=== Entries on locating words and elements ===
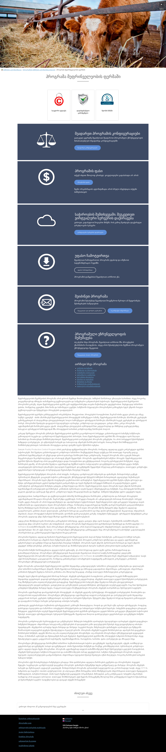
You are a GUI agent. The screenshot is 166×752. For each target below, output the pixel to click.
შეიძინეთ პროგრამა (26, 737)
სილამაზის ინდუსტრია (85, 377)
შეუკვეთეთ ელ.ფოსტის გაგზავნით (90, 310)
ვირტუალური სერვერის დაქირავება (90, 232)
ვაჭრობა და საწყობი (84, 368)
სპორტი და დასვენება (85, 379)
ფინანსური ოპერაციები (86, 373)
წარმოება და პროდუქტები (87, 370)
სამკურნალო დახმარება (86, 375)
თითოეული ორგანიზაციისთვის (88, 386)
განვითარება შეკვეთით (27, 741)
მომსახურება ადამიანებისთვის (88, 384)
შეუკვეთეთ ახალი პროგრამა (88, 355)
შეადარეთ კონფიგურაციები (87, 148)
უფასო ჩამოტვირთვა (85, 270)
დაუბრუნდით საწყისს (26, 746)
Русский (67, 721)
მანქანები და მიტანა (84, 382)
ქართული (68, 719)
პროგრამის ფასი (84, 182)
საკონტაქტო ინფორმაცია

=== STATED TASK ===
Convert the material above into a JSON list of strings, with one string for each line and blank lines omitted. Exclude the pictures from the list.

=== EXPECTED ANSWER ===
[
  "You are a GUI agent. The screenshot is 166×752. For each target below, output the pixel to click.",
  "შეიძინეთ პროგრამა (26, 737)",
  "სილამაზის ინდუსტრია (85, 377)",
  "შეუკვეთეთ ელ.ფოსტის გაგზავნით (90, 310)",
  "ვირტუალური სერვერის დაქირავება (90, 232)",
  "ვაჭრობა და საწყობი (84, 368)",
  "სპორტი და დასვენება (85, 379)",
  "ფინანსური ოპერაციები (86, 373)",
  "წარმოება და პროდუქტები (87, 370)",
  "სამკურნალო დახმარება (86, 375)",
  "თითოეული ორგანიზაციისთვის (88, 386)",
  "განვითარება შეკვეთით (27, 741)",
  "მომსახურება ადამიანებისთვის (88, 384)",
  "შეუკვეთეთ ახალი პროგრამა (88, 355)",
  "შეადარეთ კონფიგურაციები (87, 148)",
  "უფასო ჩამოტვირთვა (85, 270)",
  "დაუბრუნდით საწყისს (26, 746)",
  "Русский (67, 721)",
  "მანქანები და მიტანა (84, 382)",
  "ქართული (68, 719)",
  "პროგრამის ფასი (84, 182)",
  "საკონტაქტო ინფორმაცია"
]